**How to complete this task**:
The lines below are to be quoted exactly, from the first through the one that contains "Click the avocado".

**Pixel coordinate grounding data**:
Start of Block

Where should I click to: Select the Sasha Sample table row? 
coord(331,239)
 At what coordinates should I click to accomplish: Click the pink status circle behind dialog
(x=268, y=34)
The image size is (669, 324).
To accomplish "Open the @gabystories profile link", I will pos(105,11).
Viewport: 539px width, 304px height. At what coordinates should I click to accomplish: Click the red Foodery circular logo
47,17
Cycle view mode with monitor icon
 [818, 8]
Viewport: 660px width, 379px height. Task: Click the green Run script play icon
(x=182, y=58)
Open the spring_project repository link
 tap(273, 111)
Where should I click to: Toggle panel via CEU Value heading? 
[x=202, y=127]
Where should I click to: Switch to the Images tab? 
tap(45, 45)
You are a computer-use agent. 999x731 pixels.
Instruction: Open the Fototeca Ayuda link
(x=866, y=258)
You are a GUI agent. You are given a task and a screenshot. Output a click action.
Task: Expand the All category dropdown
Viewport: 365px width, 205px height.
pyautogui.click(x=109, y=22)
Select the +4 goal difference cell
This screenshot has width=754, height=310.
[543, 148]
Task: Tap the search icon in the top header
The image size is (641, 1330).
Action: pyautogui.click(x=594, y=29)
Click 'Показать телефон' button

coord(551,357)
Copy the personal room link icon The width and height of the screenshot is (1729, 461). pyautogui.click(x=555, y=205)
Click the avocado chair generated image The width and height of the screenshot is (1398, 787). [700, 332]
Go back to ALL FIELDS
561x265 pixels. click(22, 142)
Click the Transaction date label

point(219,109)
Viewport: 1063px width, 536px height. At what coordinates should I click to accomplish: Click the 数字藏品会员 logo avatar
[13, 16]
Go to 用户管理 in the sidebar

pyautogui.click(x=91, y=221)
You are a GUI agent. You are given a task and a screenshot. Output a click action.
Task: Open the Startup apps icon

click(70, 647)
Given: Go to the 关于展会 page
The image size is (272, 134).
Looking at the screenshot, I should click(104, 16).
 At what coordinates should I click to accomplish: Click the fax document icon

End of Block

**Result for this task**:
Where should I click to: Select the Sasha Sample table row? 
coord(331,239)
 At what coordinates should I click to accomplish: Click the pink status circle behind dialog
(x=268, y=34)
The image size is (669, 324).
To accomplish "Open the @gabystories profile link", I will pos(105,11).
Viewport: 539px width, 304px height. At what coordinates should I click to accomplish: Click the red Foodery circular logo
47,17
Cycle view mode with monitor icon
 [818, 8]
Viewport: 660px width, 379px height. Task: Click the green Run script play icon
(x=182, y=58)
Open the spring_project repository link
 tap(273, 111)
Where should I click to: Toggle panel via CEU Value heading? 
[x=202, y=127]
Where should I click to: Switch to the Images tab? 
tap(45, 45)
You are a computer-use agent. 999x731 pixels.
Instruction: Open the Fototeca Ayuda link
(x=866, y=258)
You are a GUI agent. You are given a task and a screenshot. Output a click action.
Task: Expand the All category dropdown
Viewport: 365px width, 205px height.
pyautogui.click(x=109, y=22)
Select the +4 goal difference cell
This screenshot has width=754, height=310.
[543, 148]
Task: Tap the search icon in the top header
The image size is (641, 1330).
Action: pyautogui.click(x=594, y=29)
Click 'Показать телефон' button

coord(551,357)
Copy the personal room link icon The width and height of the screenshot is (1729, 461). pyautogui.click(x=555, y=205)
Click the avocado chair generated image The width and height of the screenshot is (1398, 787). [700, 332]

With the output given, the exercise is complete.